A Deep Learning Model for Fire Anomaly Detection in Underground Utility Tunnel based on ConvLSTM Variational AutoEncoder
http://doi.org/10.5626/JOK.2024.51.4.333
As the failure of fire detection not only leads to an escalation in disaster management costs but also inflicts significant damages and disruptions to citizens" lives and industries, accurate detection of fire anomalies is of paramount importance. There have been several studies on monitoring and managing catastrophic events using AI, IoT and digital twin technologies. However, the challenges arise from the telecommunications environment and the level of sensor maintenance, making it difficult for IoT sensors to collect data without experiencing loss or noise. This paper proposes a hybrid deep learning model called ConvLSTM-VAE that can detect anomalies by considering spatial and temporal information simultaneously, demonstrating robust results even in the presence of noise or data loss. A virtual environment modeled after the underground utility tunnel located in Ochang, Chungcheongbuk-do is constructed to collect fire data using Fire Dynamics Simulator (FDS) software. In the experiment we compared the proposed model to other time-series anomaly detection models and evalutated its predictive performance. The results show that the precision, recall, accuracy, and F1-score of ConvLSTM-VAE are 0.881579, 0.99505, 0.930693, and 0.934884, respectively, and far superior to other models in terms of its predictive performance.

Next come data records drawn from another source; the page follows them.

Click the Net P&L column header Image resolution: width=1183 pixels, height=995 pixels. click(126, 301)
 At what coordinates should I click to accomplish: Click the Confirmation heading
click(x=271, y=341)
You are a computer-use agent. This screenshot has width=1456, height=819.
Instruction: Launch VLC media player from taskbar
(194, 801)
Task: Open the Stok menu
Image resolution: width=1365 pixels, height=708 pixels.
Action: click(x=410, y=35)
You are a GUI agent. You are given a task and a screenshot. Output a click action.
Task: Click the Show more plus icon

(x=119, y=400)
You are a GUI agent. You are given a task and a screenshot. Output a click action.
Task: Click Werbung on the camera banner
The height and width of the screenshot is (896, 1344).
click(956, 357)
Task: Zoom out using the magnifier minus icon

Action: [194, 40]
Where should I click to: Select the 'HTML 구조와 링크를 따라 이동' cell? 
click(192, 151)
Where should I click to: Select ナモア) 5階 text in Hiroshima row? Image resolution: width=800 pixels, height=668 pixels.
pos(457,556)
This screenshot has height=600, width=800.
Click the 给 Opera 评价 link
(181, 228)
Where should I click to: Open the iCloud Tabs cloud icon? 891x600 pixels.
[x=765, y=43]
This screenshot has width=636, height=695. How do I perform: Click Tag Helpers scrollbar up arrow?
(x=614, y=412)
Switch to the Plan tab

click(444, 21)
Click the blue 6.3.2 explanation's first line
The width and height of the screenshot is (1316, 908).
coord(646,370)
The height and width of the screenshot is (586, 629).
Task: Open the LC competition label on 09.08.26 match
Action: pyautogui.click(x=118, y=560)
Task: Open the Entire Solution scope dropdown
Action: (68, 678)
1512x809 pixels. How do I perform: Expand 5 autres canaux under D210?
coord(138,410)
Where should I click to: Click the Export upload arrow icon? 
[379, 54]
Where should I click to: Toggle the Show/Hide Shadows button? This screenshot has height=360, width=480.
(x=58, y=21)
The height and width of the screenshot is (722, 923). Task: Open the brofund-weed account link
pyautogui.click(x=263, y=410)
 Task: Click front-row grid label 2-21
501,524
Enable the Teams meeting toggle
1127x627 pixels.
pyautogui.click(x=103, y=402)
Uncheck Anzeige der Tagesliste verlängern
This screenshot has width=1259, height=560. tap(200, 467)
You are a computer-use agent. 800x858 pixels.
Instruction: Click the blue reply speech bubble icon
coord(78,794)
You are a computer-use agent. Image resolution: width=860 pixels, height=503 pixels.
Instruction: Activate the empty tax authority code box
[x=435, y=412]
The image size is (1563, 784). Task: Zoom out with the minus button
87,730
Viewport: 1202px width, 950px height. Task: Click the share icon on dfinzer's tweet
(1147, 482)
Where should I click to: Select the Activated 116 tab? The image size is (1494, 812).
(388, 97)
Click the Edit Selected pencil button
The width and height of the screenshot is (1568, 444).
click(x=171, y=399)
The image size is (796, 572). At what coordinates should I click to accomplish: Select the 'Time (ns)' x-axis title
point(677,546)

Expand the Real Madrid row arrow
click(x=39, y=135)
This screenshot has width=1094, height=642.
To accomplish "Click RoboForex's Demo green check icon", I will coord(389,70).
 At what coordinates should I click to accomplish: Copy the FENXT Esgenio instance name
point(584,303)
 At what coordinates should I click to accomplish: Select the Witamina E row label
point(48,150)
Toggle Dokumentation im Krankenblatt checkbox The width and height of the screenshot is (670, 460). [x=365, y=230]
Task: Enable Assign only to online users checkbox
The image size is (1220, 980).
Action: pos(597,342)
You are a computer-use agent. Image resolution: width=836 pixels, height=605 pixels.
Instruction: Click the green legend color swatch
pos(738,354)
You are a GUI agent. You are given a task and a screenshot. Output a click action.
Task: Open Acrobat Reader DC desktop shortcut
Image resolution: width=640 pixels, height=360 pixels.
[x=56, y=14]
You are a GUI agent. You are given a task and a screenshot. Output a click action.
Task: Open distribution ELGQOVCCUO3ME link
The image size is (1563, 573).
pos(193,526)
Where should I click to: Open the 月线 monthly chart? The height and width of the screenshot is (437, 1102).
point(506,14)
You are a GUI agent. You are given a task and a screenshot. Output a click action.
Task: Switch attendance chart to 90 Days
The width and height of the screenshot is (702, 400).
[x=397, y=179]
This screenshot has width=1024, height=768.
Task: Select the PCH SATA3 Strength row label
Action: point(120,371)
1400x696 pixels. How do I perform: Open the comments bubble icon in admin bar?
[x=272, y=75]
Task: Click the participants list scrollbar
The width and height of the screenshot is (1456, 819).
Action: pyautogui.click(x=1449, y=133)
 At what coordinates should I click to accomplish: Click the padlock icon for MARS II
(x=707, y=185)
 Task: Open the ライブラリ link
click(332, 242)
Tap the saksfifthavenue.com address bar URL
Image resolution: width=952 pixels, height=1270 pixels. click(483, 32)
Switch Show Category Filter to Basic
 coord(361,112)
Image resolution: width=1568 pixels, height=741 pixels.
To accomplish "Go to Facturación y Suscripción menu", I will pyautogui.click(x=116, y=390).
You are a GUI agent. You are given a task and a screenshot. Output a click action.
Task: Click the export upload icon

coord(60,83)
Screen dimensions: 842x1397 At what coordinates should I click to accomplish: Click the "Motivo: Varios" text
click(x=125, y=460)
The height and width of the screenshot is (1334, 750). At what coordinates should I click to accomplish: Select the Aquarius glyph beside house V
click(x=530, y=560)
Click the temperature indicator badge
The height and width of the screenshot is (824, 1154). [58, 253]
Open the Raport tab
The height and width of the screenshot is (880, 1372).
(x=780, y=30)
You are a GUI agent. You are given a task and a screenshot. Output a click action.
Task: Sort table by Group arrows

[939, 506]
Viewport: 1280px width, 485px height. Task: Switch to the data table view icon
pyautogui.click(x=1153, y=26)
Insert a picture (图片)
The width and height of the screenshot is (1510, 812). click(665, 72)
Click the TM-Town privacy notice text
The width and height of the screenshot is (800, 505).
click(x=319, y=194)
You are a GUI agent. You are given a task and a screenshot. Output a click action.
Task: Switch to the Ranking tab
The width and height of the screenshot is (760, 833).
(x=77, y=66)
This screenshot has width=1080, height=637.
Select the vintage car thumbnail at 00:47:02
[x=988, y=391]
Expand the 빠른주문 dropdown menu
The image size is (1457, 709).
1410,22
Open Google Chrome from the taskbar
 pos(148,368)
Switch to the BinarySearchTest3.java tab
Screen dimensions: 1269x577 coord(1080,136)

A Hybrid Deep Learning Model for Real-Time Forecasting Fire Temperature in Underground Utility Tunnel Based on Residual CNN-LSTM
http://doi.org/10.5626/JOK.2024.51.2.131
Underground utility tunnels (UUTs) play major roles in sustaining the life of citizens and industries with regard to carrying electricity, telecommunication, water supply pipes. Fire is one of the most commonly common disasters in underground facilities, which can be prevented through proper management. This paper proposes a hybrid deep learning model named Residual CNN-LSTM to predict fire temperatures. Scenarios of underground facility fire outbreaks were created and fire temperature data was collected using FDS software. In the experiment, we analyzed the appropriate depth of residual learning of the proposed model and compared the performance to other predictive models. The results showed that RMSE, MAE and MAPE of Residual CNN-LSTM are each 0.061529, 0.053851, 6.007076 respectively, making Residual CNN-LSTM far superior to other models in terms of its predictive performance.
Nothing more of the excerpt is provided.